◆ **Materials provided**:
──────

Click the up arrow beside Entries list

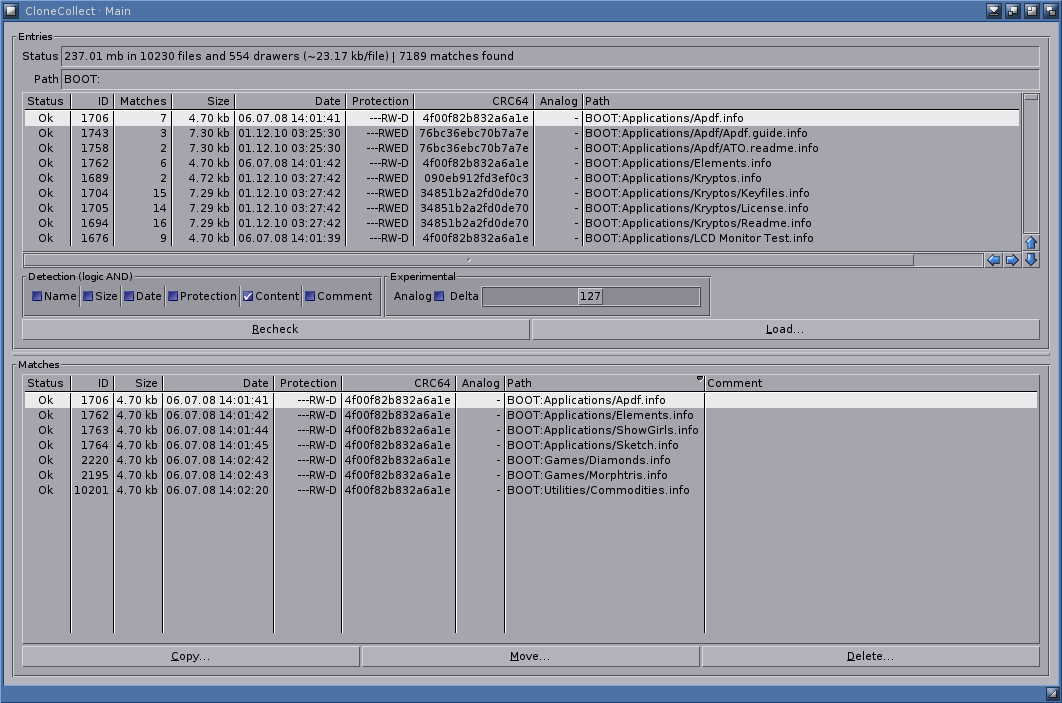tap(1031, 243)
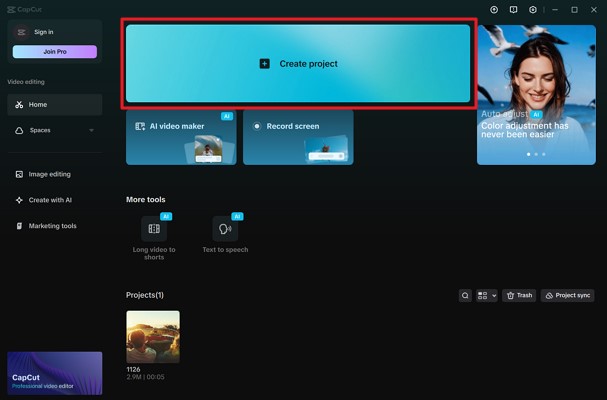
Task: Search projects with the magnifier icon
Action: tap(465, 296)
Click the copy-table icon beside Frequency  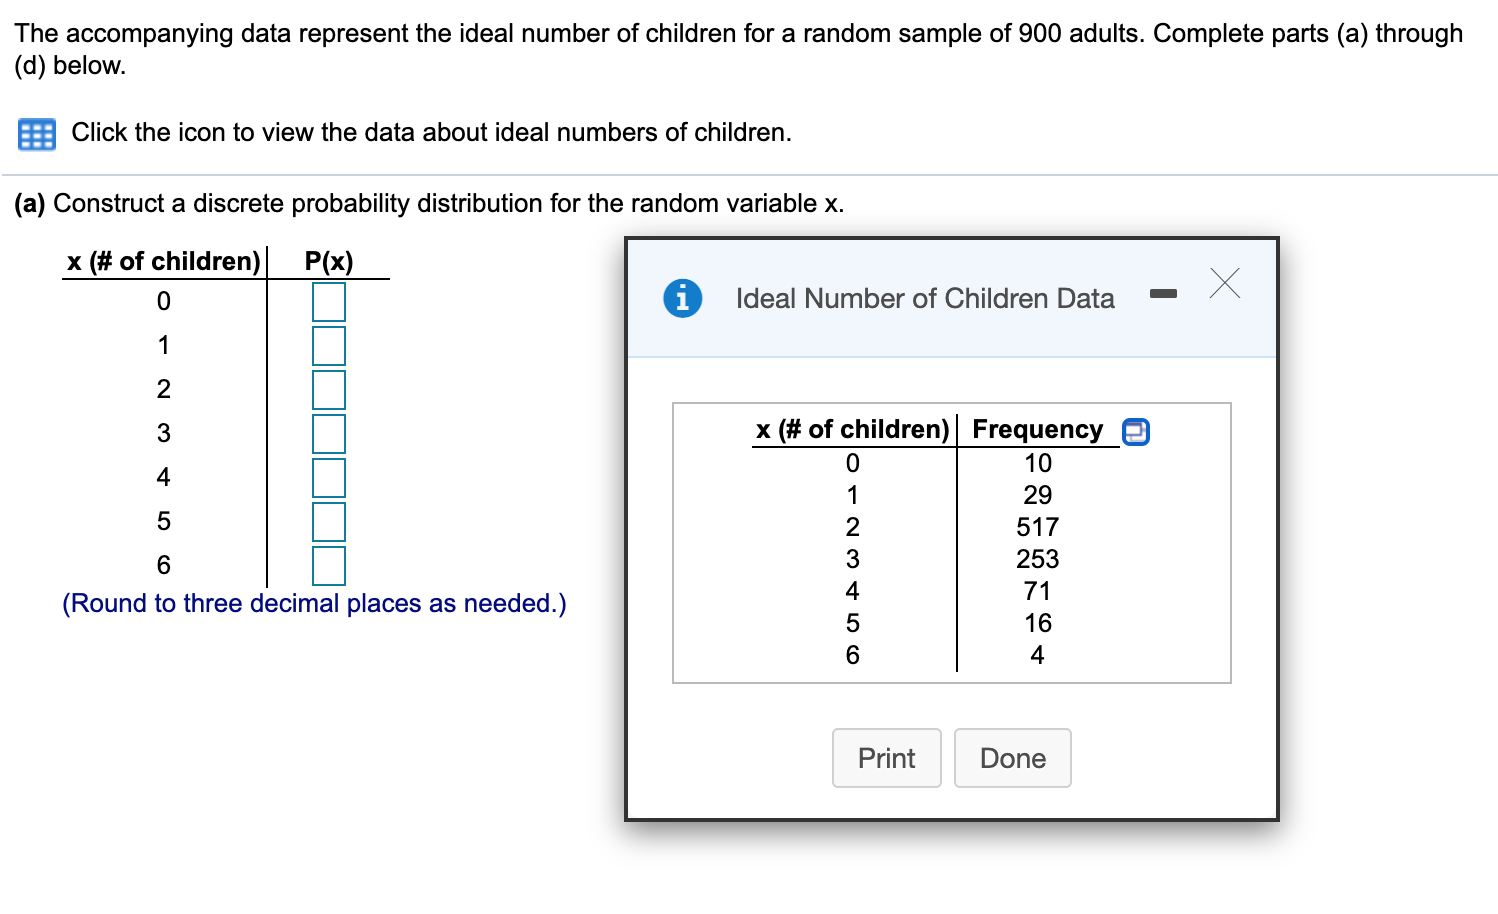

──────

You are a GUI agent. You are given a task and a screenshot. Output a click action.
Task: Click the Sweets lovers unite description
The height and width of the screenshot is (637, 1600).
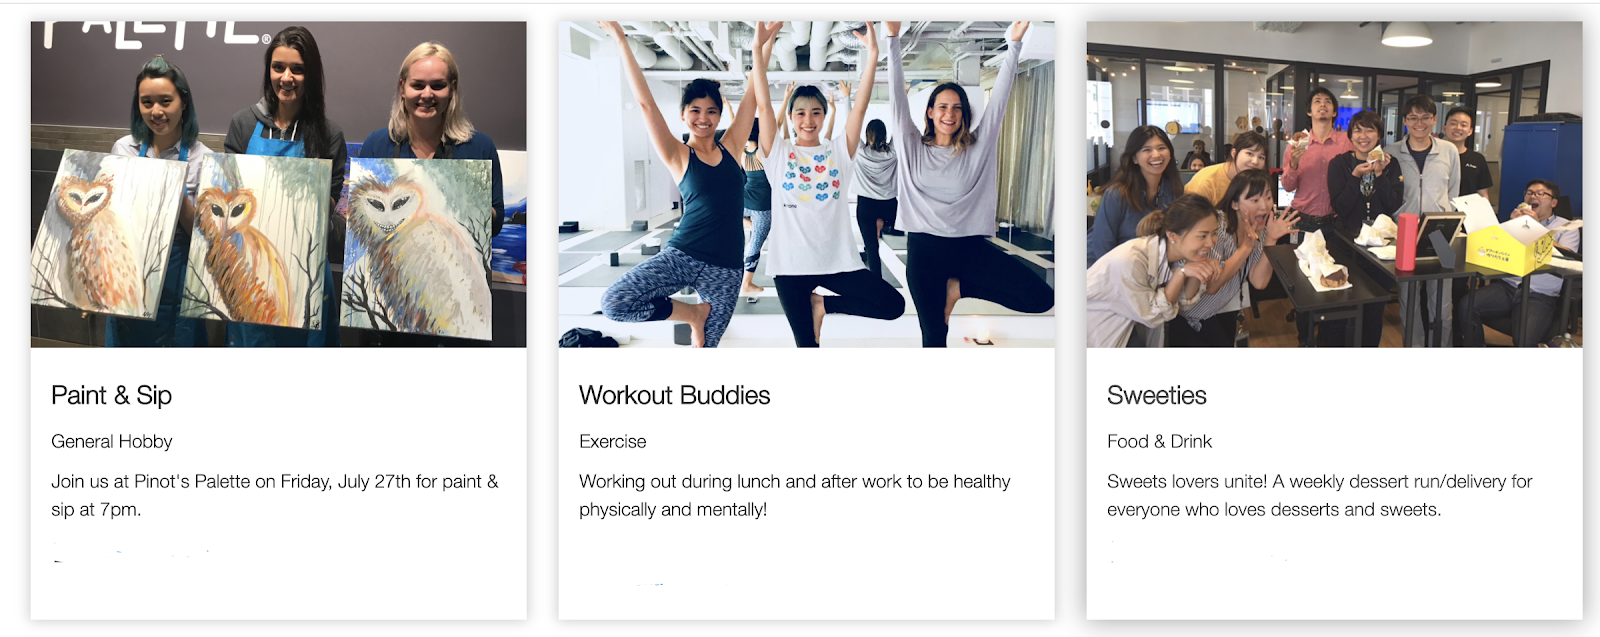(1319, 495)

──────

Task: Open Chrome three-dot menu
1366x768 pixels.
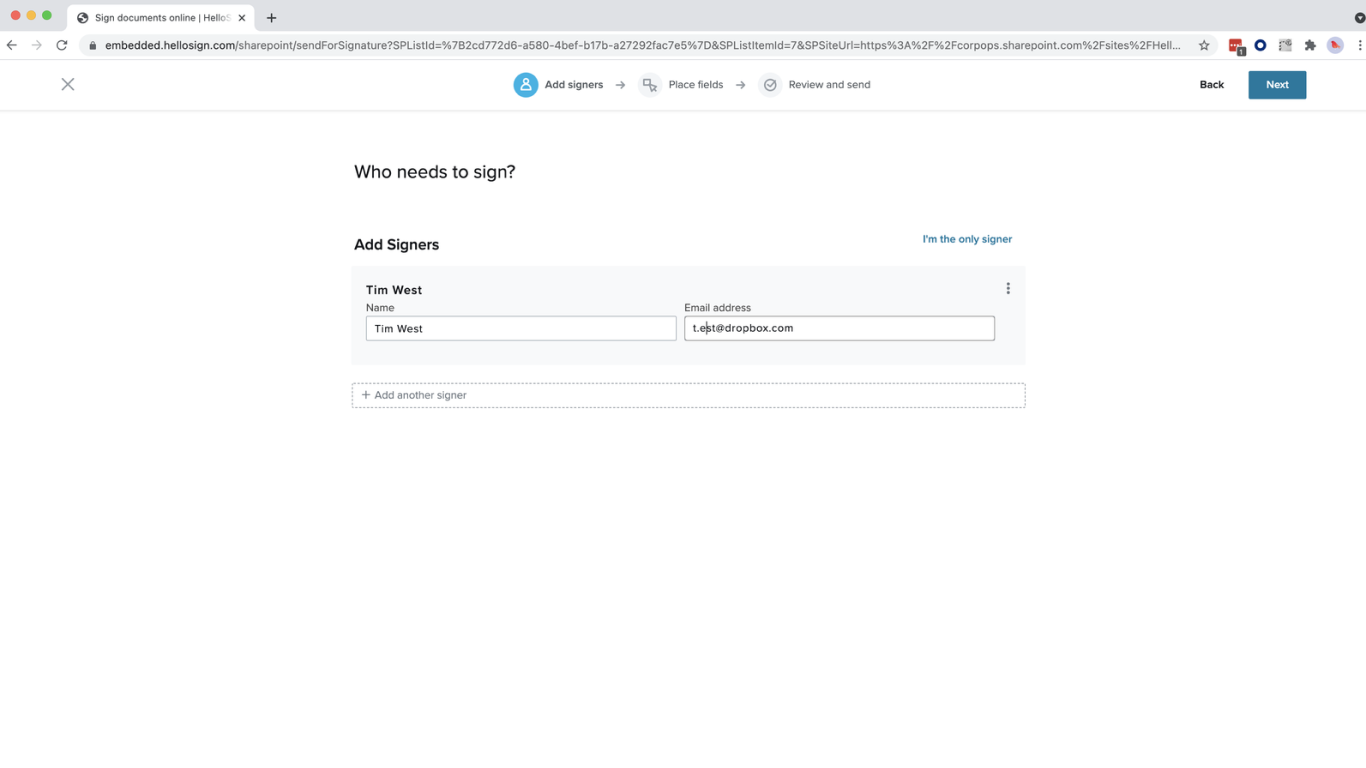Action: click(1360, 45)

──────

◆ **What the exercise asks**:
Begin at the line in the entries above that has "Click the up arrow beside Entries list", stop after the line that has "Click the copy-table icon beside Frequency", and output exactly those lines without pictures.

◆ **Answer to this problem**:
Click the up arrow beside Entries list

tap(1031, 243)
Task: Search projects with the magnifier icon
Action: tap(465, 296)
Click the copy-table icon beside Frequency  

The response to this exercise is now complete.